Challenge => Update the rows from the line that has "Convert to PDF format icon" through the end of the rows, swapping "screenshot" for "image" and leaving everything else as is. Leave the pictures out of your answer.

Provided records =>
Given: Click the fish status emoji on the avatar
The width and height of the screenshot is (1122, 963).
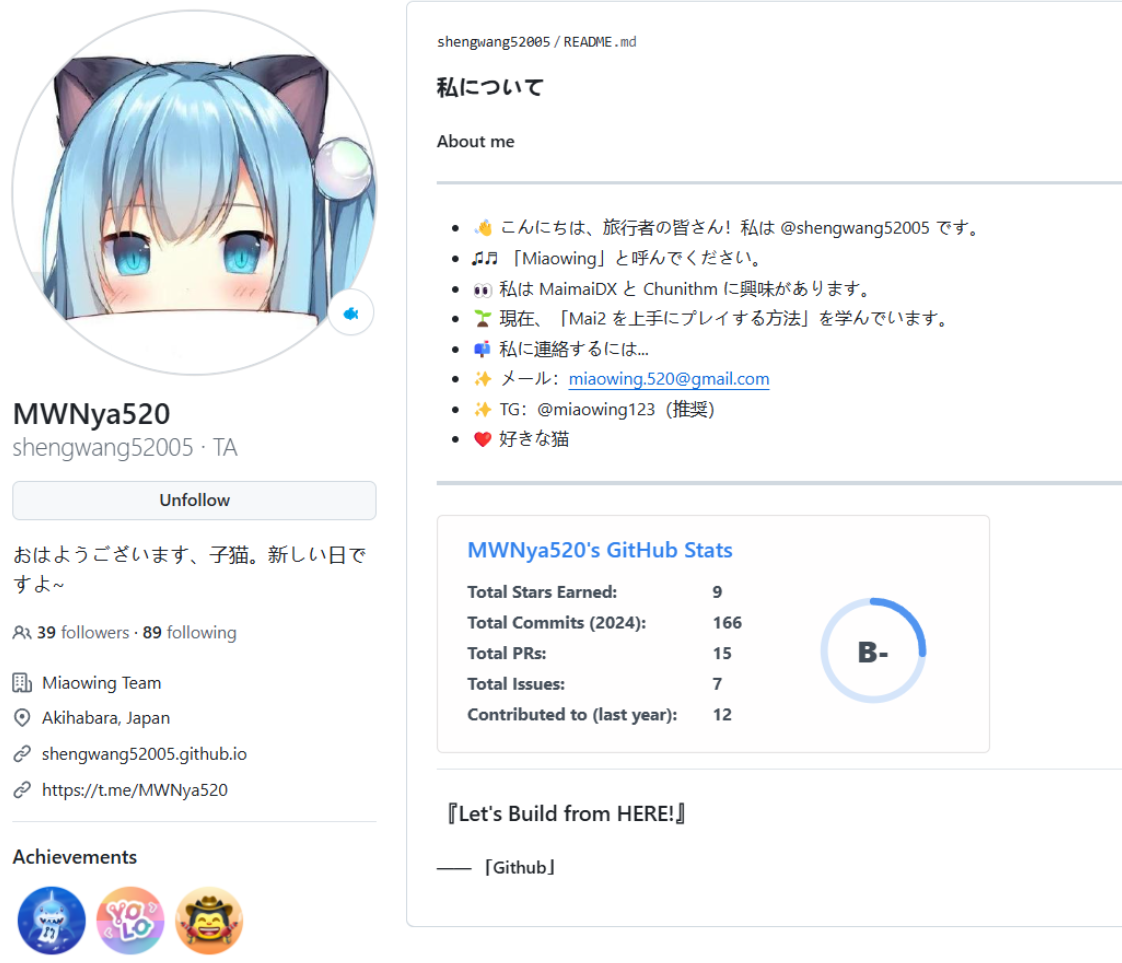Looking at the screenshot, I should click(350, 313).
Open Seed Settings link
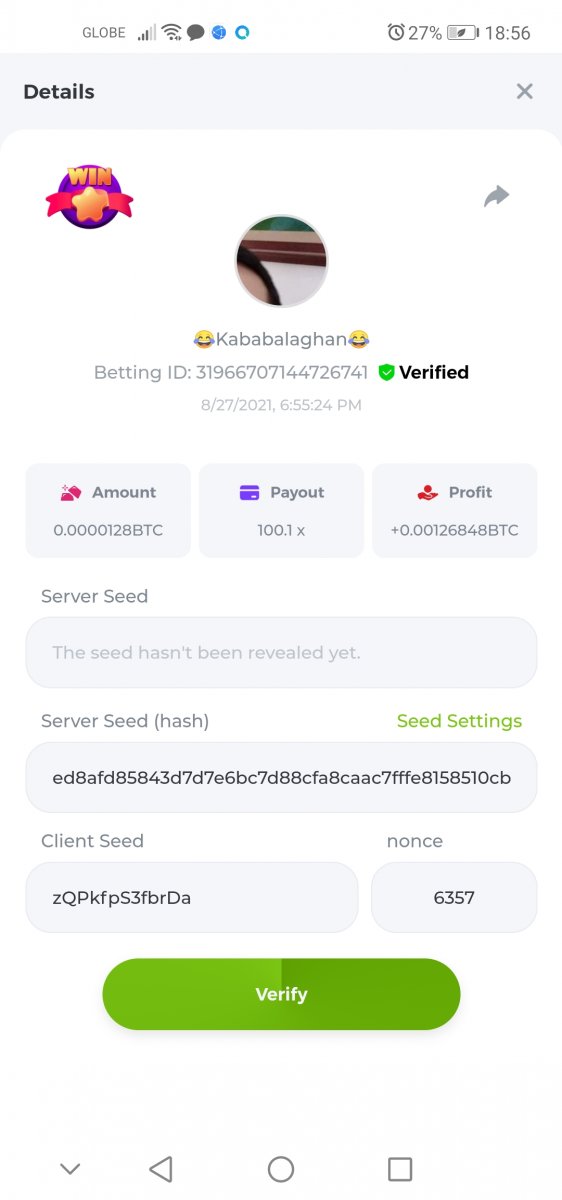The height and width of the screenshot is (1200, 562). tap(459, 721)
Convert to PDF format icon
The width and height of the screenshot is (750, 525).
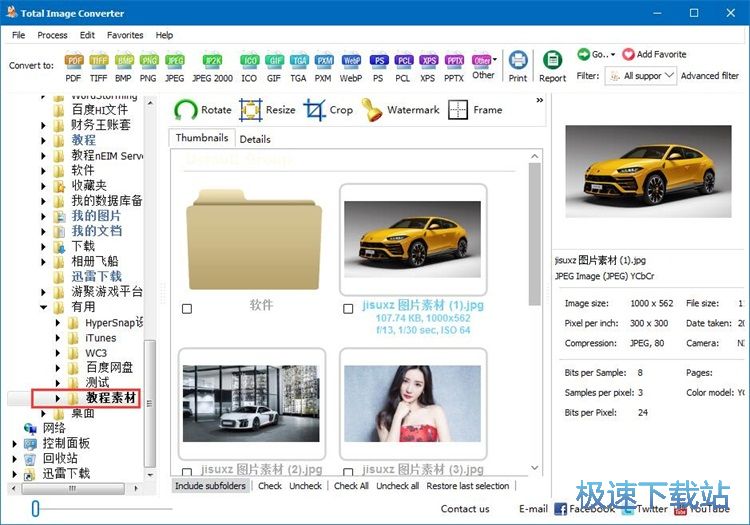(x=73, y=66)
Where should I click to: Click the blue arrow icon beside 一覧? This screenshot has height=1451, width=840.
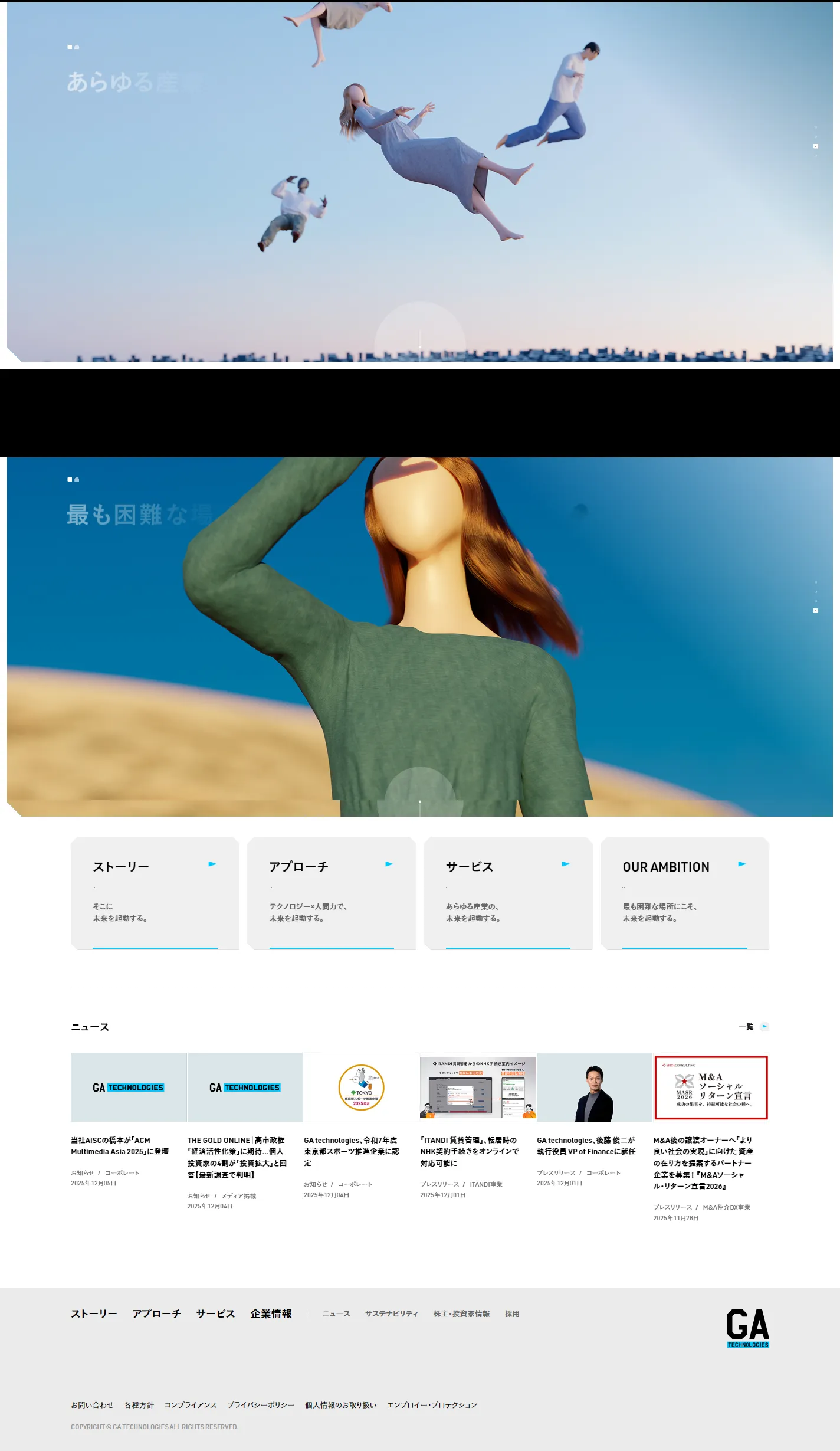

Task answer =>
Convert to PDF format icon
The width and height of the image is (750, 525).
(x=73, y=66)
Where should I click to: Click the blue arrow icon beside 一覧? This image has height=1451, width=840.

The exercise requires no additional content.